Think 4x4 chess board. Find every N moves long path chess king could do. Don't waste memory -> make generator of every path.

if we sign every position with numbers:

0  1  2  3
4  5  6  7
8  9  10 11
12 13 14 16

point 0 has 3 neighbors (1, 4, 5). We could find table for every neighbors for every point:

NEIG = [[1, 4, 5], [0, 2, 4, 5, 6], [1, 3, 5, 6, 7], [2, 6, 7], [0, 1, 5, 8, 9], [0, 1, 2, 4, 6, 8, 9, 10], [1, 2, 3, 5, 7, 9, 10, 11], [2, 3, 6, 10, 11], [4, 5, 9, 12, 13], [4, 5, 6, 8, 10, 12, 13, 14], [5, 6, 7, 9, 11, 13, 14, 15], [6, 7, 10, 14, 15], [8, 9, 13], [8, 9, 10, 12, 14], [9, 10, 11, 13, 15], [10, 11, 14]]

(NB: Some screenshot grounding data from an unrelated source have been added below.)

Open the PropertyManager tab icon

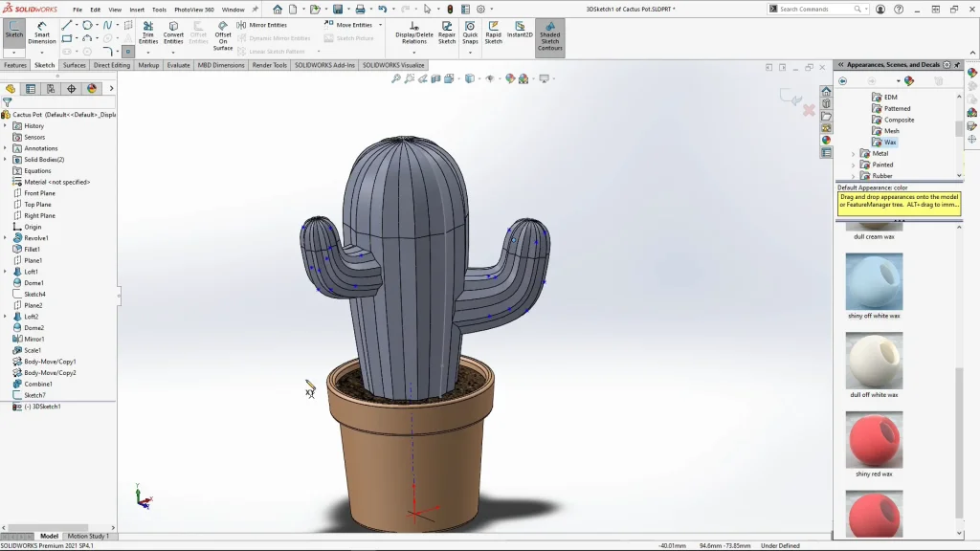click(31, 89)
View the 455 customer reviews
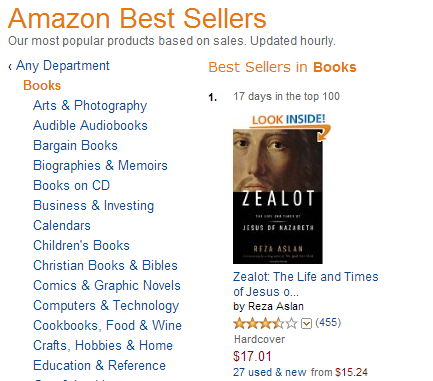433x381 pixels. tap(328, 322)
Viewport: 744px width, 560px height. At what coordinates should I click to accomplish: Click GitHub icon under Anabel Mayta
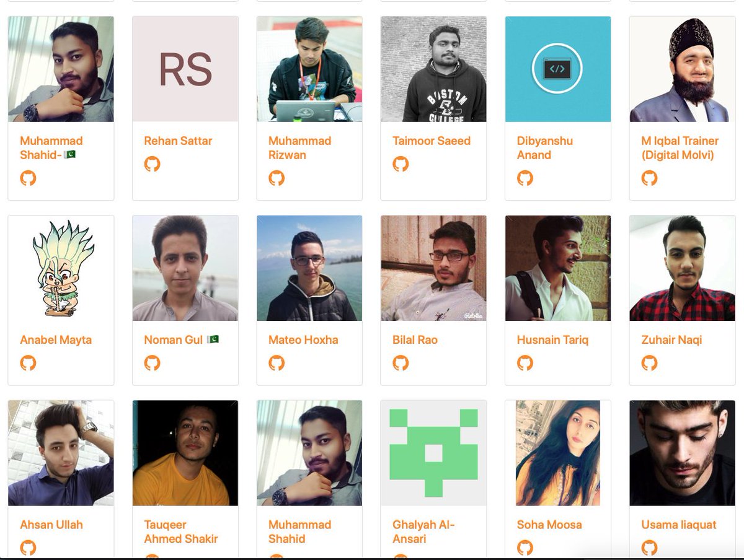coord(28,363)
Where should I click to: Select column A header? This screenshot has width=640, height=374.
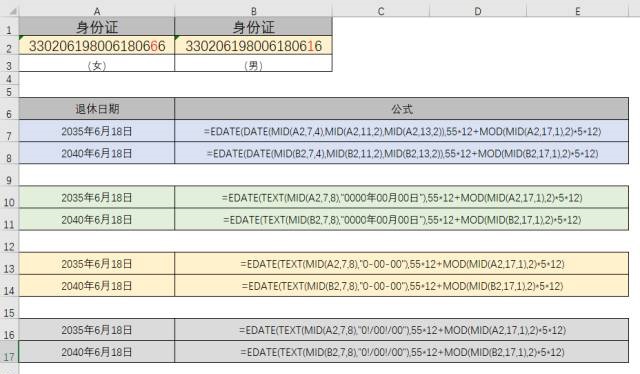point(97,11)
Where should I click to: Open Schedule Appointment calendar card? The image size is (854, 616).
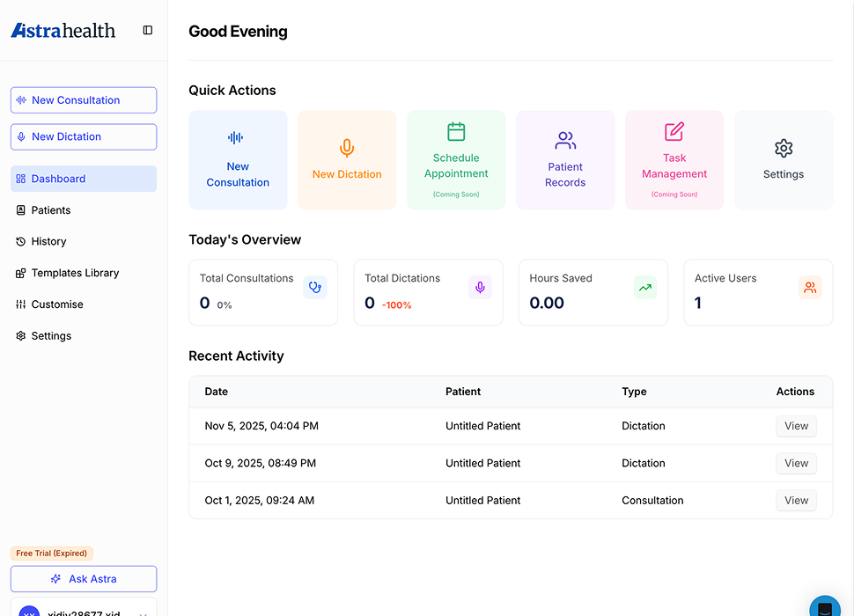pyautogui.click(x=456, y=160)
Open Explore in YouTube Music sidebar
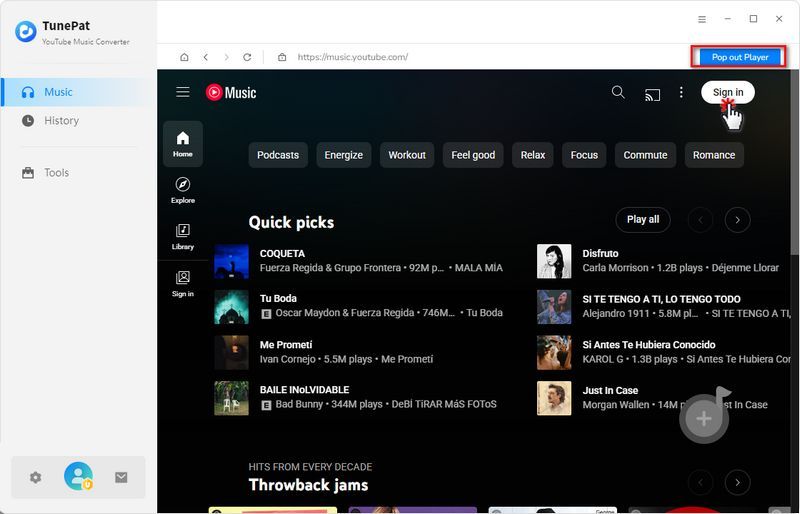The height and width of the screenshot is (514, 800). click(x=183, y=190)
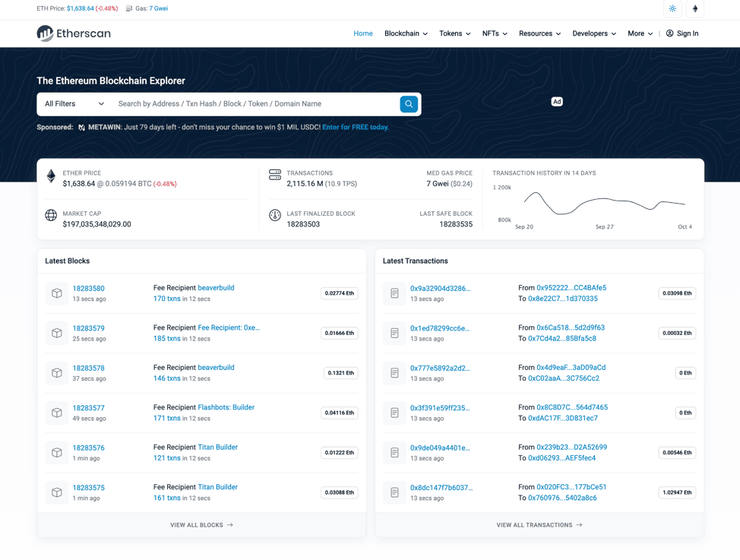740x560 pixels.
Task: Click document icon for transaction 0x8dc147f7b6037
Action: (x=394, y=492)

Recursive function (generator) which enlarge given path from list of points or from generator of (generator of ...) points:

def enlarge(path):
    if isinstance(path, list):
        for i in NEIG[path[-1]]:
            if i not in path:
                yield path[:] + [i]
    else:
        for i in path:
            yield from enlarge(i)

Function (generator) which give every path with given length

def paths(length):
    steps = ([i] for i in range(16))  # first steps on every point on board
    for _ in range(length-1):
        nsteps = enlarge(steps)
        steps = nsteps
    yield from steps

We could see that there is 905776 paths with length 10:

sum(1 for i in paths(10))
Out[89]: 905776

In ipython we could timeit:

%timeit sum(1 for i in paths(10))
1.21 s ± 15.1 ms per loop (mean ± std. dev. of 7 runs, 1 loop each)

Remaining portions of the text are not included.